● **Problem to solve**
Each line of the data that includes "node" must be copied.

● **Supplied records**
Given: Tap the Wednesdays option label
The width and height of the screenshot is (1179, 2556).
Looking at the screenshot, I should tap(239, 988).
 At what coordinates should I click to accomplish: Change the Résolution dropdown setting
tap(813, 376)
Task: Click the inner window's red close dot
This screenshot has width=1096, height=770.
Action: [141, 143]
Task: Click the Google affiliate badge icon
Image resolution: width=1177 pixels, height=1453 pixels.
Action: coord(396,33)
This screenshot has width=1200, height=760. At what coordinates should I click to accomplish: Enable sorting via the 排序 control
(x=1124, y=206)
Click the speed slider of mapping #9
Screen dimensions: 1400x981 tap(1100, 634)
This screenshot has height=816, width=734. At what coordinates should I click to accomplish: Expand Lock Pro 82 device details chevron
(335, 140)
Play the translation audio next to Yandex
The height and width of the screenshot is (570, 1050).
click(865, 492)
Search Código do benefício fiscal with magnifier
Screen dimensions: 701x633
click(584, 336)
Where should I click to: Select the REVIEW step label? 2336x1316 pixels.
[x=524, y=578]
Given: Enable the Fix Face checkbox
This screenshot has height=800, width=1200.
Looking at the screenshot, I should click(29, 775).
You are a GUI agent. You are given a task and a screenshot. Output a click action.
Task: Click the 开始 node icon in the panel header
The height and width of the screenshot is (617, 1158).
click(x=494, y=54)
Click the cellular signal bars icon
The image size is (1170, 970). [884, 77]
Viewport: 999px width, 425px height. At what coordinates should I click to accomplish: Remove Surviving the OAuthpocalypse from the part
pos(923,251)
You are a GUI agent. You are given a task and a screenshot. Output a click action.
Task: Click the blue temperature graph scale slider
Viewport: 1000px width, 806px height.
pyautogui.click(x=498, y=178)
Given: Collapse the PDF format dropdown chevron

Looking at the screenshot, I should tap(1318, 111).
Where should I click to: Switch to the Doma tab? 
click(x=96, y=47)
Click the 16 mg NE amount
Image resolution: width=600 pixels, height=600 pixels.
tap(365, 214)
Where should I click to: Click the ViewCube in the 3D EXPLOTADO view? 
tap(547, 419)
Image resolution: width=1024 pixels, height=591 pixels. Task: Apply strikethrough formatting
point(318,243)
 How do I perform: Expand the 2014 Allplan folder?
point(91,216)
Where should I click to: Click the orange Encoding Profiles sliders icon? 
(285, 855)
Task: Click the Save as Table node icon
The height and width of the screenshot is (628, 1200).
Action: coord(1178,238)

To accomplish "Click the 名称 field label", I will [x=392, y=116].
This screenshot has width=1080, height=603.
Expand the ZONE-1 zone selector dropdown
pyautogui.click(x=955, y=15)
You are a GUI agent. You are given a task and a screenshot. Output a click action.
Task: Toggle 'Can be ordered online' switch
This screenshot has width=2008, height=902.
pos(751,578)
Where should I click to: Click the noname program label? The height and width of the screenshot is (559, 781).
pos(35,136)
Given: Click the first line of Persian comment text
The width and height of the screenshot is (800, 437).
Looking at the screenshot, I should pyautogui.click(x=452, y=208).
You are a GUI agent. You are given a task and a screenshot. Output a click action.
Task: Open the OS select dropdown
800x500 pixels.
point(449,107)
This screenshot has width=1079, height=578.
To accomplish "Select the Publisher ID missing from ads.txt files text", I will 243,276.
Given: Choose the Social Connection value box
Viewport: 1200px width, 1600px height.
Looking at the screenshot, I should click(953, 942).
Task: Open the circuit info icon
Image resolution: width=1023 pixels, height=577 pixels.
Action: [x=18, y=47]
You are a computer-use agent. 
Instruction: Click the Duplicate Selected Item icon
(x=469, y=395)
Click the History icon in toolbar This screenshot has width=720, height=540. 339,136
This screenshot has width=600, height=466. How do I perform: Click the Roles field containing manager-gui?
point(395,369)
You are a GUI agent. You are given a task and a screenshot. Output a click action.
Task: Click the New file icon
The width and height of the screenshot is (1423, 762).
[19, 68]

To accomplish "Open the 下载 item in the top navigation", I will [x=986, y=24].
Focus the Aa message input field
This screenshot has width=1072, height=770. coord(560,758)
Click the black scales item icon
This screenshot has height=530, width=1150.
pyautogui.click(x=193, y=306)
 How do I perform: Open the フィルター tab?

● **Answer section**
Task: Click the 开始 node icon in the panel header
Task: Click the Save as Table node icon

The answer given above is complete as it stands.